Parking a truck the size of a king-size bed is the tricky bit – Sergio Perez needs a couple of extra maneuvers to get the Honda in the box. The secret is to turn on the windshield wipers – Checo accidentally hits the stick in the frenzy of the high-adrenaline time-attack challenge. And this is where Max Verstappen’s lightning reflexes really show up, honking the Honda’s horn to signal the stage’s completion.
Alphatauri’s performance is silky-smooth – Yuki Tsunoda nails the meandering challenge, even though he struggles with shoehorning the micro-truck in the parking spot. Being the audience’s favorite helps a lot – the Red Bull happening was staged in Tokyo (naturally, as the drivers were readily available since they also will attend the Sunday drive at Suzuka).
A clean win for Red Bull’s second F1 team in the first round brings the competitive spirit of Max up to boiling temperature as he aims for a win in the second ‘Delivery Driver’ round. Well, ‘aim’ might not be the most appropriate verb since the standing world champion and current top-ranking in the 2023 season must drive blindfolded.

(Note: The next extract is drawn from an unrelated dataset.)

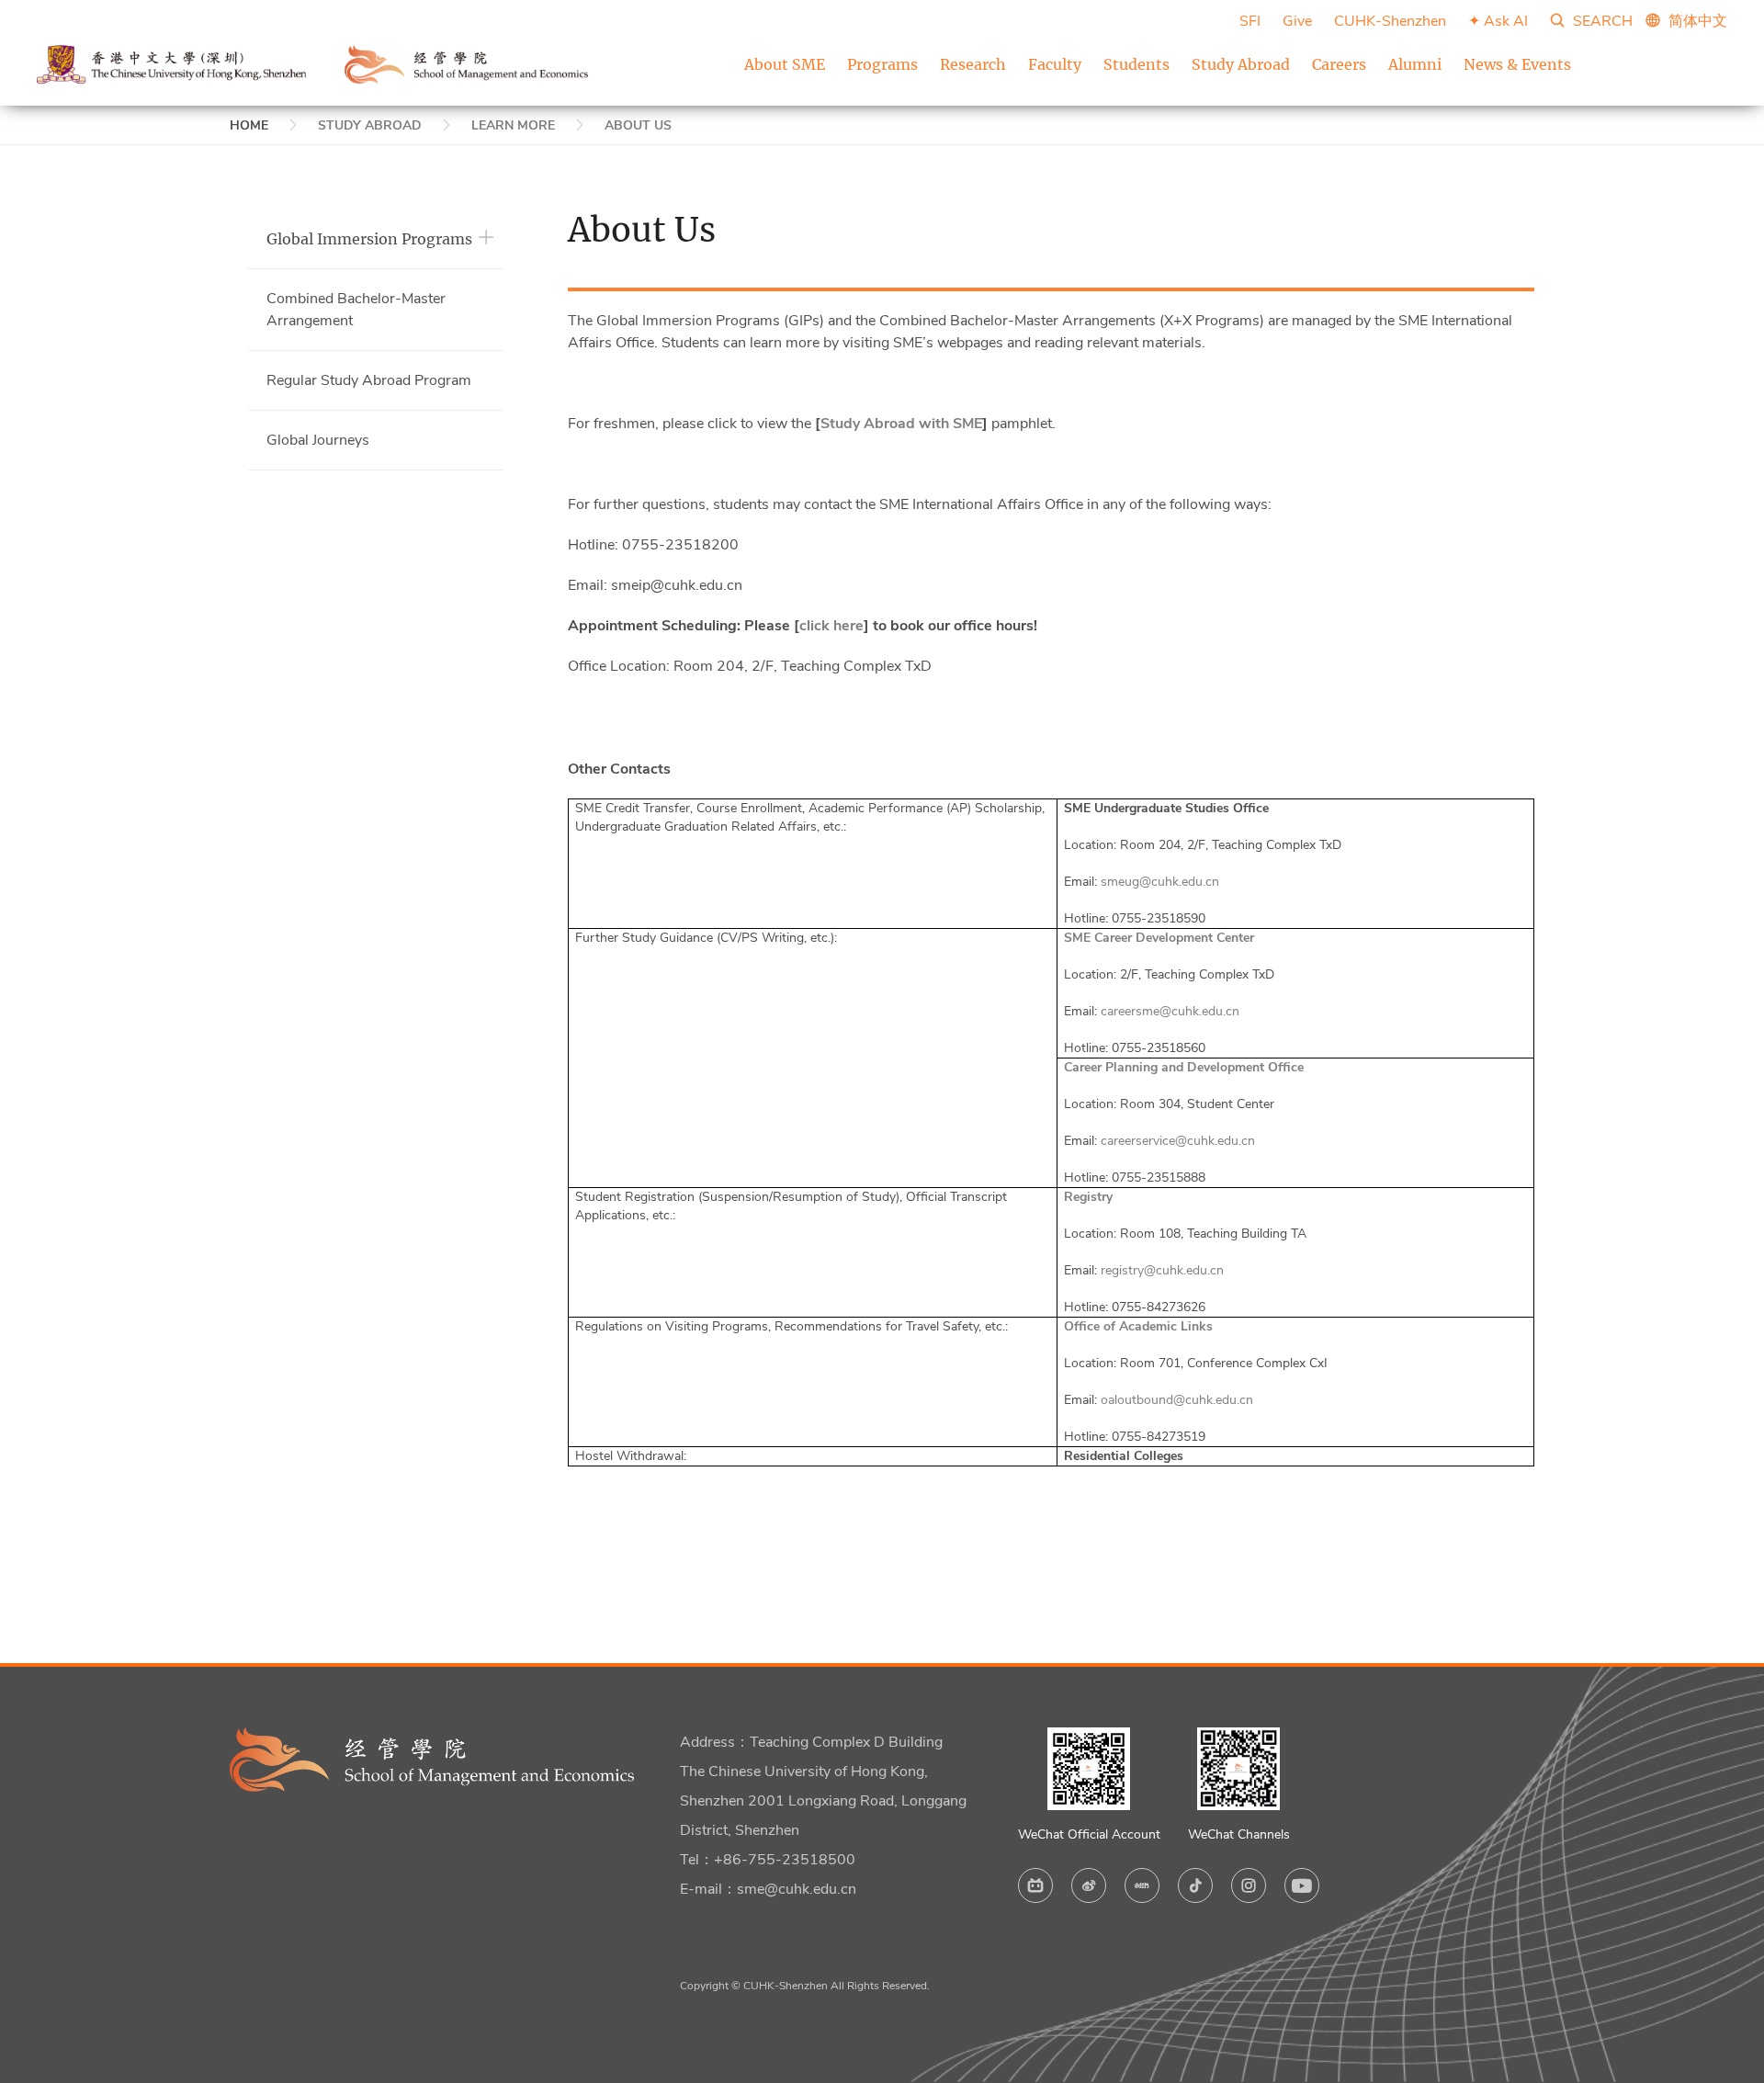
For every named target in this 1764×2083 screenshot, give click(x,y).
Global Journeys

This is a test of communication, teamwork, and driving mastery since the trucks are stacked with boxes that must stay in the Hondas’ beds the entire length of the obstacle course. Oh yes, this is also a go-around-walls challenge, with the copilot giving the driver precise instructions on how, where, and when to steer, when to accelerate, and when to brake.
Each lost box means a two-second penalty. Alphatauri – with Liam Lawson steering and stepping on the pedals and Yuki Tsunoda guiding him with vocal instructions – stumbles over the finish line with a heavy 22-second handicap. That’s a pile of 11 crates lost en route (in no small part due to the helping hands from their rivals Max and Checo).
With impeccable verbal communication, the Red Bull pilots glide to the finish line without as much as a hiccup – and with their precious time-costly cargo intact, leveling the odds to a one-all score after the first two rounds.
Naturally, no Japanese TV game show with real cars (be they Kei trucks driven by F1 pilots) is complete without a giant bowling game. A rubber ball and equally oversized pins – nearly seven feet tall (around two meters) – are at the contenders’ disposal. But they must use the Hondas to knock down as many as possible in one roll.
Alphatauri may be down of point on the track, but the duo aces the tenpins challenge with nine against Red Bull’s eight. The current board leaders in the Grand Prix standings complete their frame by slapping down the remaining two, while Yuki Tsunoda makes it look like child’s play when he rams the tiny Honda in the enormous ball to get the last standing pin and the win. Much to Max Verstappen’s uncensored disappointment – his competitiveness is probably matched only by his precision behind the overly complicated F1 steering yoke.
The final round is by far the most physically demanding, with both teams starting simultaneously with the trucks’ beds full of boxes. The task is deceptively simple: drive through a wall, then around two more, unload the cargo in a designated area, switch drivers, go around more obstacles, and cross the finish line first.
Being a full-throttle head-to-head race, speed is paramount, so Checo Perez and Liam Lawson floor the mighty 44-hp Hondas. The inertia immediately blasts half the cardboard cubes off the vehicles, but that’s irrelevant. At the drop zone, all racers must get out of the trucks to stack the boxes in the rectangle, then jump in and gun it, weaving past three colorful piles of crates to get to the chequered flag first.
Two-all after four rounds, since the Oracle Red Bull pilots defend their no-speed-limit honor and win the closing round of this hilarious race. It’s far from surprising; they’ve been practicing it all season, with the notable exception of the Singapore GP, where Ferrari claimed the only non-Red Bull victory of 2023.